Regular Expressions

If you need more complex searching functionality than the previous methods provide, you can use regular expressions. A regular expression is a string that represents a pattern. The regular expression functions compare that pattern to another string and see if any of the string matches the pattern. Some functions tell you whether there was a match, while others make changes to the string.

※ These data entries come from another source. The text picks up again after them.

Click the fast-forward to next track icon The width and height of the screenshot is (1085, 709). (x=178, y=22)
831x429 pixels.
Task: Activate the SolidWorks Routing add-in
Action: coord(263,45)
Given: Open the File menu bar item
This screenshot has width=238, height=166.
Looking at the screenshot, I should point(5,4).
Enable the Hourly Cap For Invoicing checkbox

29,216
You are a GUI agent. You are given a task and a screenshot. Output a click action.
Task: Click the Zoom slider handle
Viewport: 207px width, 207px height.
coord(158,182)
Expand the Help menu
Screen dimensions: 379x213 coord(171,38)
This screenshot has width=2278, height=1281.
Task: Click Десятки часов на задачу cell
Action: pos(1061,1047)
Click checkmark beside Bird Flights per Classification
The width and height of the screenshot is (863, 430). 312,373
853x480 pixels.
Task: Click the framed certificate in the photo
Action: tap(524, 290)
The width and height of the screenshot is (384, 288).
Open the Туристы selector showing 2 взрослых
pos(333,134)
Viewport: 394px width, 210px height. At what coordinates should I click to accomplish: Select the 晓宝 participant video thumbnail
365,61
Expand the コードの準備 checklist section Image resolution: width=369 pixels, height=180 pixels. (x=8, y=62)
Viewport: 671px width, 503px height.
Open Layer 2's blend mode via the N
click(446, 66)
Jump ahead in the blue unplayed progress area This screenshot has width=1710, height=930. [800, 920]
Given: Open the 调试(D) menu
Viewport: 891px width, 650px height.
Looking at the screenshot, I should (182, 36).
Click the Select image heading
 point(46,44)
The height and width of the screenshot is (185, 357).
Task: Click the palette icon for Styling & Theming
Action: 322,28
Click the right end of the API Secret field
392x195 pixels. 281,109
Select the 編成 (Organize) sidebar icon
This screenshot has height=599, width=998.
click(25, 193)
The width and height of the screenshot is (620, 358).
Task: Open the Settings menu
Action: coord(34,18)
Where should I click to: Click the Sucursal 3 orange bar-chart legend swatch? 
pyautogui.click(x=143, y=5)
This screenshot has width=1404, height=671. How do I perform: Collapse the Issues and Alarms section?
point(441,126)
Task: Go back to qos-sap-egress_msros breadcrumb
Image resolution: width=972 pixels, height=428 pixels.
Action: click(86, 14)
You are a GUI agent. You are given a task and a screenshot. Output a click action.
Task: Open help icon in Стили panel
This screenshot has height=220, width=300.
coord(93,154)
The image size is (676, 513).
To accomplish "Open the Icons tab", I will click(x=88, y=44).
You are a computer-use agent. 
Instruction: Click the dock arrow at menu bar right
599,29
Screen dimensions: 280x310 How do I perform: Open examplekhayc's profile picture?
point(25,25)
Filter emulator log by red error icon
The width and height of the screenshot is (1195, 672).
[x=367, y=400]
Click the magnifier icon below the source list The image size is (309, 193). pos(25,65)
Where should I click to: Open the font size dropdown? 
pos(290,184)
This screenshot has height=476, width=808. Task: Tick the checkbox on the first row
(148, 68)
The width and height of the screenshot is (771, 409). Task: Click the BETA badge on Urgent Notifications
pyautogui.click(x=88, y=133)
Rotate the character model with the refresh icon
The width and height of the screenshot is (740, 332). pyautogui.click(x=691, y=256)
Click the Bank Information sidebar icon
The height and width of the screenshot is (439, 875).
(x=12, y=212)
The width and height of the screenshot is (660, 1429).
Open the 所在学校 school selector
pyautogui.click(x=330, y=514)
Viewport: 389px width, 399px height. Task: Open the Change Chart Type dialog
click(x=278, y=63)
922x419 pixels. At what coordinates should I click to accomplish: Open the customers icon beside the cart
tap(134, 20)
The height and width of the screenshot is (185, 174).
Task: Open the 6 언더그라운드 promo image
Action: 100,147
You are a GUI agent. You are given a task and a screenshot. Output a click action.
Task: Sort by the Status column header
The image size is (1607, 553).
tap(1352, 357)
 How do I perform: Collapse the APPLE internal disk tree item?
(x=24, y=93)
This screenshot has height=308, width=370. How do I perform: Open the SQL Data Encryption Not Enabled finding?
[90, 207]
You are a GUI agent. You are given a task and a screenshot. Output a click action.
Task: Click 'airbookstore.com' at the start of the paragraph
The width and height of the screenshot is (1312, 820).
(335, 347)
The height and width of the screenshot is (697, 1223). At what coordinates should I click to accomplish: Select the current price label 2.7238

PHP provides support for two different types of regular expressions: POSIX and Perl-compatible. POSIX regular expressions are less powerful, and sometimes slower, than the Perl-compatible functions, but can be easier to read. There are three uses for regular expressions: matching, which can also be used to extract information from a string; substituting new text for matching text; and splitting a string into an array of smaller chunks. PHP has functions for all three behaviors for both Perl and POSIX regular expressions. For instance, ereg( ) does a POSIX match, while preg_match( ) does a Perl match. Fortunately, there are a number of similarities between basic POSIX and Perl regular expressions, so we’ll cover those before delving into the details of each library.

The Basics

Most characters in a regular expression are literal characters, meaning that they match only themselves. For instance, if you search for the regular expression "cow" in the string "Dave was a cowhand", you get a match because "cow" occurs in that string.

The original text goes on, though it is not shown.